#### Selected passage

For all purposes of the Indenture, the foregoing Event of Default shall be
deemed to be an Event of Default described in (a), (b) or (c) of Section 6.01 of
the Indenture.

     (12) The following additional provisions shall be added for the benefit of
the Debentures:

          LIMITED MANDATORY REDEMPTION OBLIGATION.

          (a)  DEFINITIONS.  For purposes of this provision, the following
     definitions shall apply:

               (i)    "Affiliate" of a Person means any other Person
          controlling, controlled by or under common control with such Person,
          either solely with respect to the purchase or other acquisition of
          Common Shares or otherwise.

               (ii)   "Common Shares" means the shares of Common Stock, $4.00
          par value per share, of the Corporation.

               (iii)  "Designated Event" means any one or more of the following,
          which occurs subsequent to December 15, 1986:

                      (A)  (1) the Corporation shall consolidate with or merge
               into any other corporation or convey, transfer or lease all or
               substantially all of its assets to any Person, or (2) any Person
               shall consolidate with or merge into the

                                       -9-



               Corporation pursuant to a transaction in which the Common Shares
               then outstanding are changed or exchanged;

                      (B)  any person (other than the Corporation or any
               Subsidiary) shall purchase or otherwise acquire directly or
               indirectly the beneficial ownership of Common Shares and
               immediately after such purchase or acquisition such Person and
               its Affiliates shall directly or indirectly beneficially own in
               the aggregate twenty percent or more of the Common Shares then
               outstanding;

                      (C)  the Corporation or any Subsidiary shall purchase or
               otherwise acquire directly or indirectly in one or more
               transactions an aggregate of thirty percent or more of the Common
               Shares outstanding on the date immediately prior to the last such
               purchase or other acquisition; or

                      (D)  the Corporation shall make any distribution or
               distributions of cash, property or securities (other than regular
               periodic cash dividends at a rate which is substantially
               consistent with past practice, including with respect to
               increases in dividends, and other than Common Shares or rights to
               acquire Common Shares) to holders of Common Shares, whether by
               means of dividend, reclassification, recapitalization or
               otherwise, having an aggregate, fair market value (as determined
               in good faith by the Board of Directors, whose determination
               shall be conclusive) in excess of an amount equal to (1) thirty
               percent of the fair market value (based on the closing last sale
               price of the Common Shares as reported in the Midwest Edition of
               the WALL STREET JOURNAL) of all of the Corporation's Common
               Shares outstanding on the date immediately prior to the date of
               such distribution (or, if there be more than one, the last such
               distribution), less (2) all amounts expended by the Corporation
               and its Subsidiaries (the amount expended, if other than in cash,
               to be determined in good faith by the Board of Directors, whose
               determination shall be conclusive) to purchase or otherwise
               acquire Common Shares subsequent to December 15, 1986 and prior
               to the date of such distribution (or, if there be more than one,
               the last such distribution).

#### Jobs
a) Reproduce the part of the indenture excerpt from "LIMITED MANDATORY REDEMPTION" up to and including "Shares or otherwise.".
b) For each statement, answer yes or no according to the indenture excerpt, and quote the words of the excerpt that decide it. (i) The Common Shares have a par value of $4.00 per share. (ii) Under clause (B), a Designated Event requires a Person and its Affiliates to own thirty percent or more of the outstanding Common Shares. (iii) The Board of Directors' good-faith determination of fair market value is conclusive.

#### Recorded data
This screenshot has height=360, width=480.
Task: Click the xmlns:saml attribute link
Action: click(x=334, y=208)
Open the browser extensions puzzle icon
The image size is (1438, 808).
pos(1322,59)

==

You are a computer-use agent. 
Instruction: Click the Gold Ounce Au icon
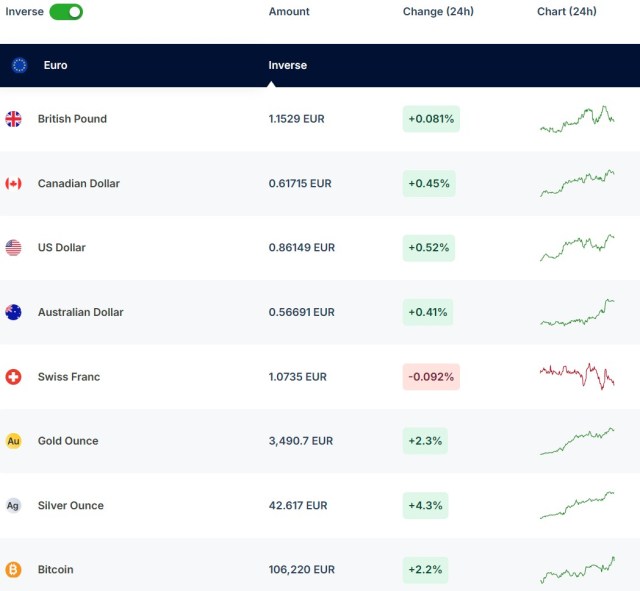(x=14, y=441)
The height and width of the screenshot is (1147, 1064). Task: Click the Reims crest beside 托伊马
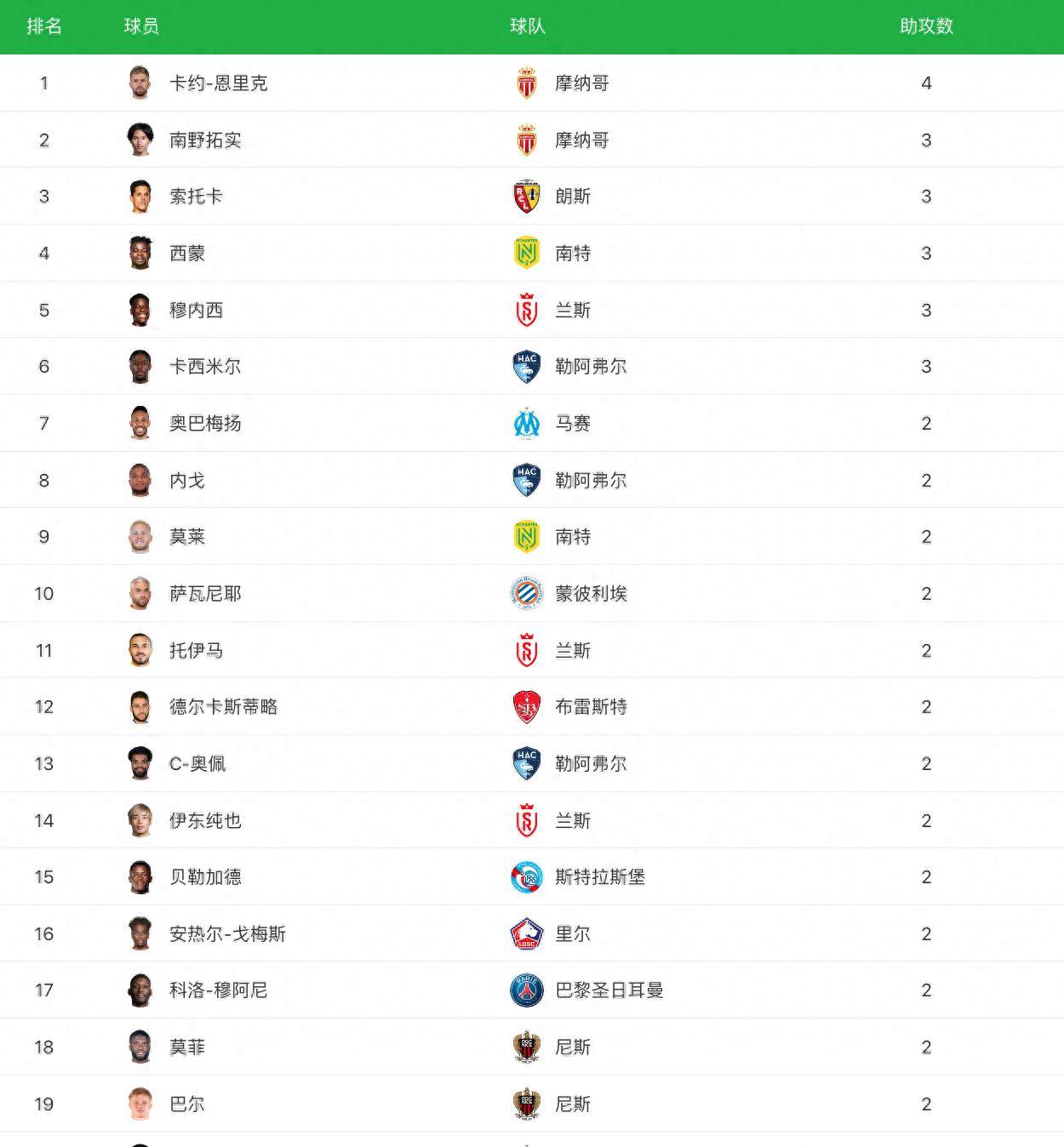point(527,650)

==

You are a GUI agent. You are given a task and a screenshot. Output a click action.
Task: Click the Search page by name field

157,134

#### Outputs in order
a)
LIMITED MANDATORY REDEMPTION OBLIGATION.

          (a)  DEFINITIONS.  For purposes of this provision, the following
     definitions shall apply:

               (i)    "Affiliate" of a Person means any other Person
          controlling, controlled by or under common control with such Person,
          either solely with respect to the purchase or other acquisition of
          Common Shares or otherwise.

b)
(i) Yes: "shares of Common Stock, $4.00 par value per share, of the Corporation."
(ii) No: "twenty percent or more of the Common Shares then outstanding."
(iii) Yes: "as determined in good faith by the Board of Directors, whose determination shall be conclusive."